## GOALS
- 1) From the post about cofinality, write out the passage starting with "In the framework" and going on through "much appreciated :)".
- 2) Answer these questions using the post about cofinality.
(a) In what framework is the exercise set?
(b) What did the poster assume, for the sake of contradiction, after the first proof step?
(c) What kind of map did the poster hope to build using h?

## EXCERPT PROVIDED
○ ○ ○ ○
I am struggling wiht this exercise regarding cardinals and cofinality.
In the framework of ZFC, let $k$ be a regular cardinal and let $\alpha < k$. Let $(k_\beta)_{\beta<\alpha}$ be a sequence of cardinals, each strictly smaller than $k$. Prove that: $\sum_{\beta<\alpha} k_{\beta} < k$.
Now, this is what I did:
$\sum_{\beta<\alpha} k_{\beta} \leq \sum_{\beta<k} k_\beta = |\bigcup_{\beta<k}\{\beta\}\times k_{\beta} | \leq k \cdot k = k $
So I proved that $\sum_{\beta<\alpha} k_{\beta} \leq k $. Now I assumed by contradiction that equality holds, by doing so I get that there exists a bijection $h:\bigcup_{\beta<\alpha}\{\beta\}\times k_{\beta} \to k$
Now I wanted to use this fact to contradict the regularity of $k$, maybe exploiting $h$ to get a cofinal map from $\alpha$ to $k$, thus getting $cf(k) = k< \alpha$ and so a contradiction, but I don't see anything smart to do in order to get this result. Any help is very much appreciated :)
○ ○ ○ ○
## MATERIAL PROVIDED
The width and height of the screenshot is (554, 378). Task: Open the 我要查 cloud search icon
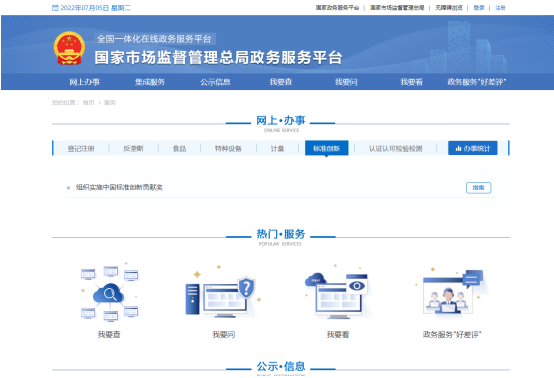pos(109,292)
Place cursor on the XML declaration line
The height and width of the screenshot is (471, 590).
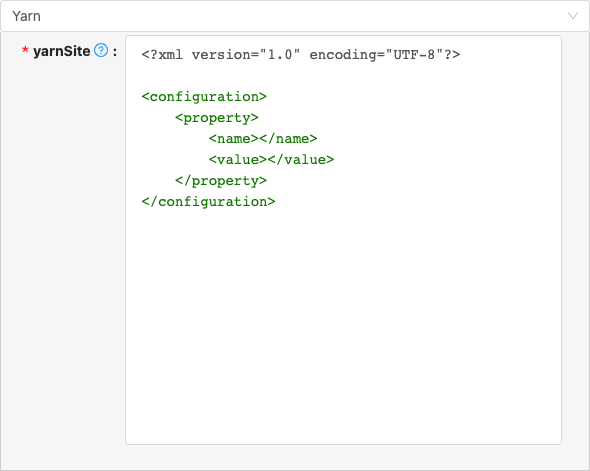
○ ○ ○ ○
## SOLUTIONS IN ORDER
- 1)
In the framework of ZFC, let $k$ be a regular cardinal and let $\alpha < k$. Let $(k_\beta)_{\beta<\alpha}$ be a sequence of cardinals, each strictly smaller than $k$. Prove that: $\sum_{\beta<\alpha} k_{\beta} < k$.
Now, this is what I did:
$\sum_{\beta<\alpha} k_{\beta} \leq \sum_{\beta<k} k_\beta = |\bigcup_{\beta<k}\{\beta\}\times k_{\beta} | \leq k \cdot k = k $
So I proved that $\sum_{\beta<\alpha} k_{\beta} \leq k $. Now I assumed by contradiction that equality holds, by doing so I get that there exists a bijection $h:\bigcup_{\beta<\alpha}\{\beta\}\times k_{\beta} \to k$
Now I wanted to use this fact to contradict the regularity of $k$, maybe exploiting $h$ to get a cofinal map from $\alpha$ to $k$, thus getting $cf(k) = k< \alpha$ and so a contradiction, but I don't see anything smart to do in order to get this result. Any help is very much appreciated :)

- 2)
(a) ZFC.
(b) That equality holds, meaning the sum of the k_β over β < α equals k.
(c) A cofinal map from α to k.